[TAREFAS OBRIGATÓRIAS]
1: Resuma em duas frases o trecho sobre a agricultura da China.
2: Segundo o trecho sobre a agricultura da China, qual é a taxa de semeadura mecânica no país?
3: Redigite sem alterações a parte do trecho sobre a agricultura da China que começa nas palavras "A agricultura da" e termina depois de "nos próximos anos.".

[TRECHO CITADO]

###

A agricultura da China é predominantemente de pequena escala, mas isso não leva necessariamente a uma menor eficiência ou eficácia de sua produção agrícola. A China alimenta 22% da população mundial usando apenas 7% de suas terras agrícolas, sendo o maior produtor de grãos do planeta. O nível de mecanização abrangente do cultivo e da colheita de safras na China aumentou de 32% em 2000 para 68% em 2020, dobrando em duas décadas. A taxa de mecanização do cultivo e colheita das principais culturas excede 70%, e mais de 80% nas principais culturas de grãos. As taxas de lavoura, semeadura e colheita mecânica estão em 84%, 56% e 61%, respectivamente. Atualmente, cerca de 87% da agricultura camponesa na China tem mecanização. E planeja-se atingir um nível de mecanização abrangente completo (100%) do cultivo de safras já nos próximos anos.

###

[DADOS A SEGUIR]
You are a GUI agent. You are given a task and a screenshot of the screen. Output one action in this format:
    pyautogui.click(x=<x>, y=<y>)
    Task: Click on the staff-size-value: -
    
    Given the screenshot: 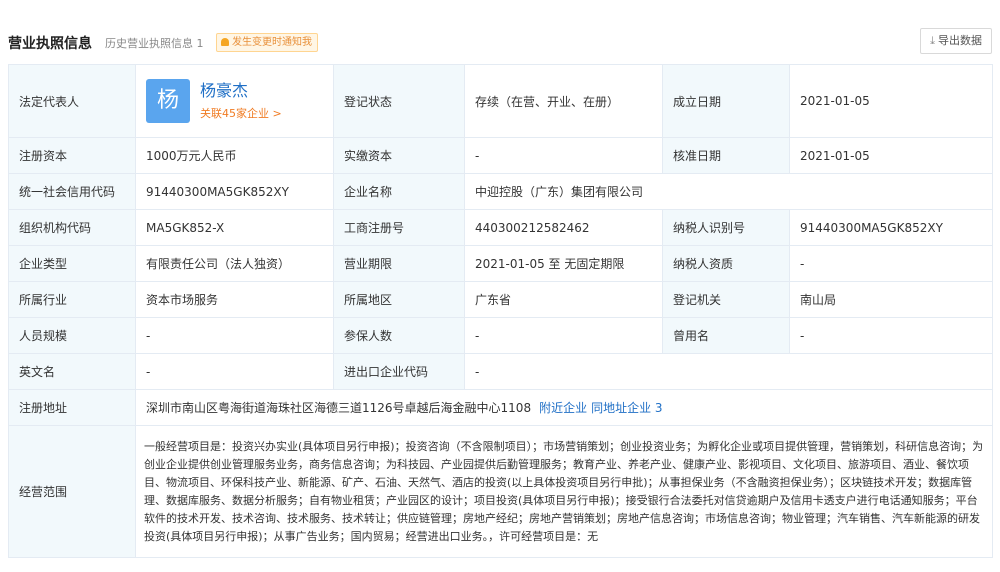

###

[RESPOSTAS POR ITEM]
1: A agricultura da China é predominantemente de pequena escala, mas isso não reduz necessariamente sua eficiência, e o país é o maior produtor de grãos do planeta. A mecanização abrangente do cultivo e da colheita subiu de 32% em 2000 para 68% em 2020, e planeja-se chegar a 100% nos próximos anos.

2: 56%.

3:
A agricultura da China é predominantemente de pequena escala, mas isso não leva necessariamente a uma menor eficiência ou eficácia de sua produção agrícola. A China alimenta 22% da população mundial usando apenas 7% de suas terras agrícolas, sendo o maior produtor de grãos do planeta. O nível de mecanização abrangente do cultivo e da colheita de safras na China aumentou de 32% em 2000 para 68% em 2020, dobrando em duas décadas. A taxa de mecanização do cultivo e colheita das principais culturas excede 70%, e mais de 80% nas principais culturas de grãos. As taxas de lavoura, semeadura e colheita mecânica estão em 84%, 56% e 61%, respectivamente. Atualmente, cerca de 87% da agricultura camponesa na China tem mecanização. E planeja-se atingir um nível de mecanização abrangente completo (100%) do cultivo de safras já nos próximos anos.